Apple has ended its relationship with 12 refineries and smelting companies over concerns the ore they sold was being used to finance armed conflicts.
The tech giant on Wednesday filed the results of its latest “conflict mineral” audit with the US Securities and Exchange Commission. The third-party report indicated that a dozen companies that mine tin, tantalum, tungsten and gold (known as 3TG) in the Democratic Republic of the Congo and neighboring countries were all released from their contracts because they refused to participate in the audit or “did not otherwise meet our requirements for the responsible sourcing of minerals.”
Even as tech companies grapple with supply-chain issues and chip shortages, Apple says its supplier code of conduct requires partner companies to identify a broad range of risks, including “social, environmental, and human rights risks.”
“At Apple, our respect for human rights begins with our commitment to treating everyone with dignity and respect,” the filing reads. “Apple’s Board of Directors has adopted a human rights policy … that governs how we treat everyone, including our customers, employees, business partners and people at every level of our supply chain.”

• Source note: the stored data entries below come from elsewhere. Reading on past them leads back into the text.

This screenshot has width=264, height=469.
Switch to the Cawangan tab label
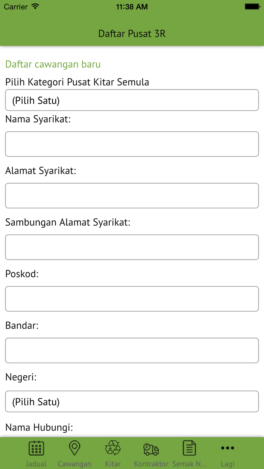(x=74, y=464)
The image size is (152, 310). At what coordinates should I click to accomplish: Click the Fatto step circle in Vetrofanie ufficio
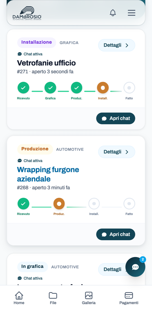click(x=129, y=88)
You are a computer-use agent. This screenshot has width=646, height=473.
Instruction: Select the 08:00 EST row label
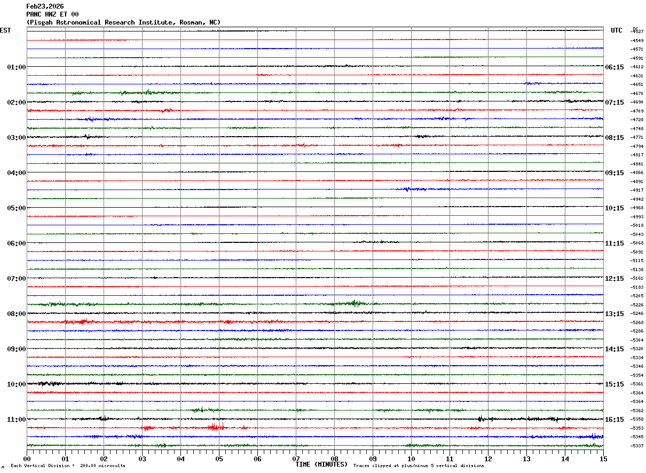16,314
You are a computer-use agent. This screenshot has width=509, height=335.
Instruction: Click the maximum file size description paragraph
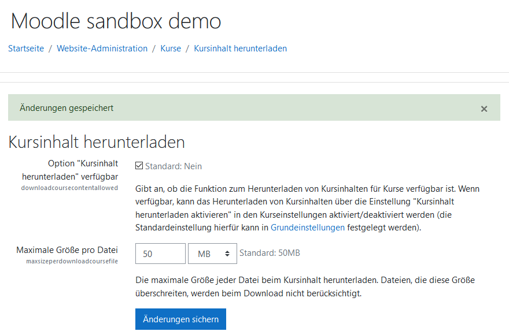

The company said it has targeted tin, tantalum, tungsten and gold among 14 materials prioritized in its initial efforts at limiting so-called “blood minerals.” Since 2009, Apple indicated, it has broken ties with 163 3TG smelters and refiners over violations.
According to the new filings, 2021 represents the seventh straight year that 100% of 3TG smelters and refiners in Apple’s supply chain met the standards of its audit.